Ontario Labour Relations Board
File No.: 3633-99-U Date: June 29, 2000
Between: Louise M Monney, Applicant v. Canadian Union of Public Employees Local 1750, Responding Party.
Before: Timothy W Sargeant, Vice-Chair.
Decision of the Board
1This is an application for reconsideration of the Board’s decision in this matter dated June 5, 2000. In that decision the Board dismissed the application noting that the termination of the applicant, the subject matter of the application, occurred over ten years prior to the filing of the application. The Board found there was “nothing in the material filed that justifies a delay of this matter”. The Board further determined that in any event there was nothing pleaded which would lead the Board to conclude the applicant had a reasonable chance of success. The Board found that the applicant’s pleadings on their face did not establish that the union had acted arbitrarily, discriminatorily or in bad faith within the meaning of section 74 of the Labour Relations Act, 1995 (the “Act”). The Board therefore exercised its discretion under section 96 of the Act and dismissed the application.
2In the request for reconsideration the applicant submits:
In March 1988 I was feeling sick while working at Workers’ Compensation Board and was told by the supervisor John Young and also by a counsellor that I should be home. A medical report was requested from me before I would be allowed to return to work. I spoke to the counsellor from Jamaica and he advised me to go on disability allowance and I refused to do so.

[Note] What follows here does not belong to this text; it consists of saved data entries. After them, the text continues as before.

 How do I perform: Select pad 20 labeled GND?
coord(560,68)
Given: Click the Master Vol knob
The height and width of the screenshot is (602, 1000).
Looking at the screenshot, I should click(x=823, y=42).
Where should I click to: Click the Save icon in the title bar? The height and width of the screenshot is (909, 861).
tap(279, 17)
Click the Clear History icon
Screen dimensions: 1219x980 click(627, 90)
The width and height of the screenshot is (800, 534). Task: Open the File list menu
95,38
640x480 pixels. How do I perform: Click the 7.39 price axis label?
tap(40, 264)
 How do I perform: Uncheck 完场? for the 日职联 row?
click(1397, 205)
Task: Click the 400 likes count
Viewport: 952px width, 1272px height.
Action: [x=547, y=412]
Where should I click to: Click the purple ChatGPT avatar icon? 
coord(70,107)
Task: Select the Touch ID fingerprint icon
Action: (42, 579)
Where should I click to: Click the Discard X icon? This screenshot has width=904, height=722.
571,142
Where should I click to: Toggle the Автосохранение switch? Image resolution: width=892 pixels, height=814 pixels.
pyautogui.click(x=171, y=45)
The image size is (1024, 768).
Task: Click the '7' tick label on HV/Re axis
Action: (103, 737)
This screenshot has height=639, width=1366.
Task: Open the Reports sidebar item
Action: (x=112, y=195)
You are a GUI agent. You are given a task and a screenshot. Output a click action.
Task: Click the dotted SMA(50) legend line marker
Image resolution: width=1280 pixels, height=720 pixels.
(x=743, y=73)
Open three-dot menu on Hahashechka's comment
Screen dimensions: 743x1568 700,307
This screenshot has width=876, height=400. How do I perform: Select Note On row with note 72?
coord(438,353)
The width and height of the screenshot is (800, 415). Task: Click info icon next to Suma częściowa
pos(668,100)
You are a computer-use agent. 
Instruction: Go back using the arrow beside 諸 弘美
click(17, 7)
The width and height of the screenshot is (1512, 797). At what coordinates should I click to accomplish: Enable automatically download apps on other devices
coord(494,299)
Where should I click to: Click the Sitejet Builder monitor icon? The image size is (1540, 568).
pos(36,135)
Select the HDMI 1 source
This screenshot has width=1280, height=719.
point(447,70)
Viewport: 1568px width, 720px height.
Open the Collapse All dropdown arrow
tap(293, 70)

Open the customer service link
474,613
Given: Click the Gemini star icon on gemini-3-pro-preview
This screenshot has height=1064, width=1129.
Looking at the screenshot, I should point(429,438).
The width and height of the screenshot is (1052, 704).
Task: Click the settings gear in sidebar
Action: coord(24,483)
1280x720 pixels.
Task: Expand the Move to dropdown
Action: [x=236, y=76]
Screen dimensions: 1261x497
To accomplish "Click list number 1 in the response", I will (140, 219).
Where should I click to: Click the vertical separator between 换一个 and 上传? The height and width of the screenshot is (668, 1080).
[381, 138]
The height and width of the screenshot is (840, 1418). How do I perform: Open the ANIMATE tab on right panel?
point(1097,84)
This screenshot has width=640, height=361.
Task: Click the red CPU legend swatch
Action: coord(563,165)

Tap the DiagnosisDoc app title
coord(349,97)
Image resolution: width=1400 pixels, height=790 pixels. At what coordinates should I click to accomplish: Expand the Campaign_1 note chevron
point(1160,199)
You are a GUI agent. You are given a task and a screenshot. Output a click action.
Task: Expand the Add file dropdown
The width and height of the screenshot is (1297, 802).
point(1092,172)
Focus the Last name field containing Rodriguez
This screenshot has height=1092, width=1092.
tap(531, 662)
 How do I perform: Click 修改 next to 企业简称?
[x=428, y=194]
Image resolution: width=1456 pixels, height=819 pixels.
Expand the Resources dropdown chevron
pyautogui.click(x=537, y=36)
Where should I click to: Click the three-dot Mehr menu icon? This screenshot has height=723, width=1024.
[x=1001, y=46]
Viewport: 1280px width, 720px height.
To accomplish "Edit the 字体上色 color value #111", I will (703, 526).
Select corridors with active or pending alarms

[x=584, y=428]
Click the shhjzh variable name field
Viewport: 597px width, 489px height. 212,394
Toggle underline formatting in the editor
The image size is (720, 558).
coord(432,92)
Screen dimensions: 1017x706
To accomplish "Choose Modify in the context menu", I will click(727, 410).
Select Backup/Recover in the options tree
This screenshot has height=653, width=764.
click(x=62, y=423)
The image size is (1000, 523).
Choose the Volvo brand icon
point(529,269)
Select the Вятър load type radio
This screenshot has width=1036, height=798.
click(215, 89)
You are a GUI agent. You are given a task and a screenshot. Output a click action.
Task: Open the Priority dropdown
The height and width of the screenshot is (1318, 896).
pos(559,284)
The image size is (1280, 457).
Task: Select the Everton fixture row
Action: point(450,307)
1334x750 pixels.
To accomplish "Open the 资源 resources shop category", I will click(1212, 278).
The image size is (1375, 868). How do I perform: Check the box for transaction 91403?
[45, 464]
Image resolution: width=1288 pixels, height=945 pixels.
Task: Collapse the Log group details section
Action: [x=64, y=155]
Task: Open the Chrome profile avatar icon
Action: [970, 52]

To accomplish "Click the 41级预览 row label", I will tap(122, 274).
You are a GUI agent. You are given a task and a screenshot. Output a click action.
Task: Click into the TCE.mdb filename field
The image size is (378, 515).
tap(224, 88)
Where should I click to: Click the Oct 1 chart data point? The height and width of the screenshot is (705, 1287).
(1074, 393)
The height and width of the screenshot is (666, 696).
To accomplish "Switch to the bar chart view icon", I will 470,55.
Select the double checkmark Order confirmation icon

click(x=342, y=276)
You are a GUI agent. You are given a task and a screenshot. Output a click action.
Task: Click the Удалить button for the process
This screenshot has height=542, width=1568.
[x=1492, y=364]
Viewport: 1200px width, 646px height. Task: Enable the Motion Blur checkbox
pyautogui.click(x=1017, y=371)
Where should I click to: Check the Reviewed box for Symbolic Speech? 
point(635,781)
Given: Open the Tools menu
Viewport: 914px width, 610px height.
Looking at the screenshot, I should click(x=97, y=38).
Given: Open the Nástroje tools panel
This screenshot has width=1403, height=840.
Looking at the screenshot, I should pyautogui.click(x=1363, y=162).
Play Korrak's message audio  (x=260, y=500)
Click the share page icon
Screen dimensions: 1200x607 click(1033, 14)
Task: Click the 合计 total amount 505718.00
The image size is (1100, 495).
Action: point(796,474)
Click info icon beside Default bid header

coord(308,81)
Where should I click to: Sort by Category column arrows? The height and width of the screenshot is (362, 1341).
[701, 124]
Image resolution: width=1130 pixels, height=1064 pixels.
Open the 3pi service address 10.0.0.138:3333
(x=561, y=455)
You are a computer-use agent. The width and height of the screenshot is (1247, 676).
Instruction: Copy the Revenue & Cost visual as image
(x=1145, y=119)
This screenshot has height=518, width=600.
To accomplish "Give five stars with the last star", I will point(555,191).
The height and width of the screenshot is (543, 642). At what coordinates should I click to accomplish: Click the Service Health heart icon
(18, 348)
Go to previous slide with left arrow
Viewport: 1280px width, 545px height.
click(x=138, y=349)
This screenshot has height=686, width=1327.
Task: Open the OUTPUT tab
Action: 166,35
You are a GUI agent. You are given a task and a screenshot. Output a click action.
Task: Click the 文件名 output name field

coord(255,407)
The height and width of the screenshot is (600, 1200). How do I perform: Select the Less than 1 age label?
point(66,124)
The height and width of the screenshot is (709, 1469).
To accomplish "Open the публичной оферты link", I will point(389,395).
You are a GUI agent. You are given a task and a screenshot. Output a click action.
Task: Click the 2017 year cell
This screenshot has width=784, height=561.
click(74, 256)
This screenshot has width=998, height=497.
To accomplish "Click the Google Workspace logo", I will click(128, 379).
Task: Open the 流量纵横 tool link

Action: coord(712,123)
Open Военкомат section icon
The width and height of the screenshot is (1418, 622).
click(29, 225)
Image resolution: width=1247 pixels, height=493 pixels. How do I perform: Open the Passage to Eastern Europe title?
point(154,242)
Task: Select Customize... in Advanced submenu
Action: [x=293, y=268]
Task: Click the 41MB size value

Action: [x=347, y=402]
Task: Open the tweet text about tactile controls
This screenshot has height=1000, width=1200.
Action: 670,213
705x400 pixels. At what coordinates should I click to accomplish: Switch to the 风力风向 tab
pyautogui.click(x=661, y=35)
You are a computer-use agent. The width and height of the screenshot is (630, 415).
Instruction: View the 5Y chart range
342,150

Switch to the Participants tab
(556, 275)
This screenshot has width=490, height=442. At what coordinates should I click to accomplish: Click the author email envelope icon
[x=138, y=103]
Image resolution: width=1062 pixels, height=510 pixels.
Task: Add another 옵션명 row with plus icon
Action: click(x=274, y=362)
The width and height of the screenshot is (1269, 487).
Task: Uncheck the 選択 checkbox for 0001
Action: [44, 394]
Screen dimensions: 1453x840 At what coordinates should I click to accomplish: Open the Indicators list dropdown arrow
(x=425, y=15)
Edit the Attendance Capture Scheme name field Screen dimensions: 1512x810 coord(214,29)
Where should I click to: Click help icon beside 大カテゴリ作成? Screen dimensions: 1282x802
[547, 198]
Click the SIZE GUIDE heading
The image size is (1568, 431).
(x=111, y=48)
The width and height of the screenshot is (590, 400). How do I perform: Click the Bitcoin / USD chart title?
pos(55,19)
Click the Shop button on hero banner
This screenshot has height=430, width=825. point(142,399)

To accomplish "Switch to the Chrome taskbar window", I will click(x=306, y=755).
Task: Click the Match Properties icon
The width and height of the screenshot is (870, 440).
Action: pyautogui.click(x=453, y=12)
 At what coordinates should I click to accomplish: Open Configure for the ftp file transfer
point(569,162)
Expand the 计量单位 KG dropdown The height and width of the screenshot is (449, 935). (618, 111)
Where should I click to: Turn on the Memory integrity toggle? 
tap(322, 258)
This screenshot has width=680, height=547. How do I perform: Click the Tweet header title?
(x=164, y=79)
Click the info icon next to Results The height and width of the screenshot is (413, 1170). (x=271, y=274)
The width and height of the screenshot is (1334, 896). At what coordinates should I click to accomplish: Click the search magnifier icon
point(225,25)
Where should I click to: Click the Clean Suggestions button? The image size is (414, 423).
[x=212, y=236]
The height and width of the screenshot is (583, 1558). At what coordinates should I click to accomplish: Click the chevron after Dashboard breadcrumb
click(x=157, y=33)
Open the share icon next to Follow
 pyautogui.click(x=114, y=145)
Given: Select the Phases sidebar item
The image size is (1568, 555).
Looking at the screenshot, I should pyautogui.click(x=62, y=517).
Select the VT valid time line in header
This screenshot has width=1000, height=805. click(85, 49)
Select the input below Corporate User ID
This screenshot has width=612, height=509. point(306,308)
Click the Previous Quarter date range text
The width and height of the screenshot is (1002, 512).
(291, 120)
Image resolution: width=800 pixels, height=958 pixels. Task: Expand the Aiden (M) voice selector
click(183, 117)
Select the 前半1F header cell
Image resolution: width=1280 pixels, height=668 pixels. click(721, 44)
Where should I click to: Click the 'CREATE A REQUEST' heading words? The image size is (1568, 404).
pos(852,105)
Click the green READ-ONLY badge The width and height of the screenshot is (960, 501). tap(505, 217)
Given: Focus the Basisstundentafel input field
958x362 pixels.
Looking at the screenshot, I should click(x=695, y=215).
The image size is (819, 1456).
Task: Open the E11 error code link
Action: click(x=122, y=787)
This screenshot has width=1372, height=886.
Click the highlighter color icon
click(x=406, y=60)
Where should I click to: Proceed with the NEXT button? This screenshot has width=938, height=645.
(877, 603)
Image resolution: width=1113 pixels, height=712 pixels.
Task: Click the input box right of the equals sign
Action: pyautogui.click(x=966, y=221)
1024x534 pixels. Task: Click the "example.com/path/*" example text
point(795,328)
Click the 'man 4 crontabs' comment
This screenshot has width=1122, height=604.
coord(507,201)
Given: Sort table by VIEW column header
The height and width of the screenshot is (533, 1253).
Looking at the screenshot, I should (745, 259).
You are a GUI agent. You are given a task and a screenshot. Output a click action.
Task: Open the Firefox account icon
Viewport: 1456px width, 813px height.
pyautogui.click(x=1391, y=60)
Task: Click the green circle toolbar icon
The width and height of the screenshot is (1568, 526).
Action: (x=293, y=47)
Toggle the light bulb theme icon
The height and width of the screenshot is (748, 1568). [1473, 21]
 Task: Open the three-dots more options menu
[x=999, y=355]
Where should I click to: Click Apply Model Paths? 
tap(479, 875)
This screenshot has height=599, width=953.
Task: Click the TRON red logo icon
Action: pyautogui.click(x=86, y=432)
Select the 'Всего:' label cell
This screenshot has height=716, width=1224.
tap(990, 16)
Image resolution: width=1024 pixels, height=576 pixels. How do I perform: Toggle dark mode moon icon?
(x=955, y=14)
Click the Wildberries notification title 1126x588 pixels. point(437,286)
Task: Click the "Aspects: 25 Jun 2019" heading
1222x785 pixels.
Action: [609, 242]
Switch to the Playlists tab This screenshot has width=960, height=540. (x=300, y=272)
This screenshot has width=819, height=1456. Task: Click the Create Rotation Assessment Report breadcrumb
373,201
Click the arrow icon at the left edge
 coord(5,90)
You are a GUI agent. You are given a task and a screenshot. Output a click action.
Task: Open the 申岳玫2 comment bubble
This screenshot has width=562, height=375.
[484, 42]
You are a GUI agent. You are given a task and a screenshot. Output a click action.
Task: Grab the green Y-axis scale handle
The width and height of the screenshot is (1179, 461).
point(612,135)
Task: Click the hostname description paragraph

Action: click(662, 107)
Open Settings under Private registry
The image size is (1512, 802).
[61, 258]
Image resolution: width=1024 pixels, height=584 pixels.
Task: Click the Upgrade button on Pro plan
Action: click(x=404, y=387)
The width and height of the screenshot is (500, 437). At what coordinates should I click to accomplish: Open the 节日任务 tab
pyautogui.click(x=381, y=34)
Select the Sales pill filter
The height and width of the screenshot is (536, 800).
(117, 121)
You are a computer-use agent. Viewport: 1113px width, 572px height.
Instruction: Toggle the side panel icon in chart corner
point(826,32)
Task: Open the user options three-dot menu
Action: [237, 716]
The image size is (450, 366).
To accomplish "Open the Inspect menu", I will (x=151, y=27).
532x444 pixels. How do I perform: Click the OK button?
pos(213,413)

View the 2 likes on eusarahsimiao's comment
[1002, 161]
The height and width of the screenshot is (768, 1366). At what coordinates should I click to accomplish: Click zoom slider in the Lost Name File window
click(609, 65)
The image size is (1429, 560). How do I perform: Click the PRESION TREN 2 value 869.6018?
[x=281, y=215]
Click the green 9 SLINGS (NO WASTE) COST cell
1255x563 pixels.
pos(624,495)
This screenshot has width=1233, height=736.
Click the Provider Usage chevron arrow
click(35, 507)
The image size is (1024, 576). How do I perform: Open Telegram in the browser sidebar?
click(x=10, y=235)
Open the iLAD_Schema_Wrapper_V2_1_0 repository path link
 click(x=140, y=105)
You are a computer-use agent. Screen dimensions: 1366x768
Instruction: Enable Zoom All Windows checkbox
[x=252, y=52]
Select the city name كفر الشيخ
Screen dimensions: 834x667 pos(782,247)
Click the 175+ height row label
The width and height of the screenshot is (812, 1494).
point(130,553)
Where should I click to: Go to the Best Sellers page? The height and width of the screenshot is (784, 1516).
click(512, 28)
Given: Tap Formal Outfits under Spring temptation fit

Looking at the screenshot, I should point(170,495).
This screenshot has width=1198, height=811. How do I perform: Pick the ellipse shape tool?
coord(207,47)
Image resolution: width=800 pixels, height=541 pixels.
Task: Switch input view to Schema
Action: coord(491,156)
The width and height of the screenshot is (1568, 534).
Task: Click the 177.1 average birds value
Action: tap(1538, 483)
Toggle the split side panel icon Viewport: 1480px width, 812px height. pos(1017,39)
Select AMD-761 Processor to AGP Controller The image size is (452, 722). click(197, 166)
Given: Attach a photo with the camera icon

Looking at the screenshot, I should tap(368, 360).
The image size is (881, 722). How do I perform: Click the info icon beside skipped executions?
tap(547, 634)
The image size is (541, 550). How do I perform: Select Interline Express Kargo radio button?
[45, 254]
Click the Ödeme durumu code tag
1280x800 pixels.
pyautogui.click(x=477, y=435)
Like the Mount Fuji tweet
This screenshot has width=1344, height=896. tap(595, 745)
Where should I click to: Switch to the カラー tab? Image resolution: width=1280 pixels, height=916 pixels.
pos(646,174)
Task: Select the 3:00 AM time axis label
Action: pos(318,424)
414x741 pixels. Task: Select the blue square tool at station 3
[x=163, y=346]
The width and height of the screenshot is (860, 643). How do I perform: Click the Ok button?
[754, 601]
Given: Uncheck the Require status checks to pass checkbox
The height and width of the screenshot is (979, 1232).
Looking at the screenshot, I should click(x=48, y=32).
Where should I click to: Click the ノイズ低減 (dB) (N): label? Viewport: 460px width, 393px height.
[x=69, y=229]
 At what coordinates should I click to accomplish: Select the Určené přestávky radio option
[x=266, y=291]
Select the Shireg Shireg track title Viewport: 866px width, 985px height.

I would like the Board to change the time frame and the way in [sic] I was treated when I contacted the union and workplace. Also to acknowledge my hard work while going through my turmoil and catastrophe of life.
To get all medical records would take a lot of time but I have attached the main note from my family doctor. More detailed information can be obtained from him.
3In considering the merits of the application for reconsideration, it is important to have regard to the principles the Board has invariably applied in deciding whether to grant a request for reconsideration. A concise statement of the relevant principles is set out in Wayne Barnes v. Canadian Security Union, Board File 0003-96-U
- In exercising its discretionary powers, the Board has on numerous instances noted the critical importance of finality of its decisions in the labour relations context. For this reason, the Board has been careful to limit access to its reconsideration powers and has generally acceded to reconsideration requests in a relatively narrow range of circumstances. Generally speaking, an application for reconsideration is not an opportunity for an unsuccessful party to relitigate a matter before the Board. Rather, the Board will reconsider its decisions where it is established that the party seeking reconsideration was, for some serious reason, prevented from advancing a position or from producing evidence that would be practically conclusive of the matter, or where the decision sought to be reconsidered raises important issues of Board policy. Thus, in K-Mart Canada Limited (Peterborough), [1981] ORB Rep. Feb. 185 at paragraph 4 it is stated:
To avoid abuse of the reconsideration provision and bring some finality to its adjudicated decisions, the Board has adopted principles not unlike those of the courts. The Board will not normally accede to a request to reconsider unless the party requesting the reconsideration intends to adduce new evidence which was not previously available to them by the exercise of due diligence, and then only where, such additional evidence, if proved would be likely to make a substantial difference to the outcome of the cases. Reconsideration is therefore generally restricted to allowing a party to adduce evidence or make representations which it did not have a previous opportunity to raise. The Board may also consider such factors as the motives for the request for reconsideration in light of a party’s conduct, and the resulting prejudice to another party if the case if reopened. (See generally International Nickel Company of Canada, 63 CLLC 16,284; The Detroit River Construction Limited, 63 CLLC 16, 260; National Steel Car Corporation Limited, [1966] OLRB Rep. Apr. 55; Canadian Union of General Employees, [1975] OLRB Rep. Apr. 320; York University, [1976] OLRB Rep. Apr. 187; affirmed sub nom. Jordan v. Ontario Labour Relations Board, York University Faculty Association, York University, 78 CLLC 14,132 (Ont. Div. Ct.).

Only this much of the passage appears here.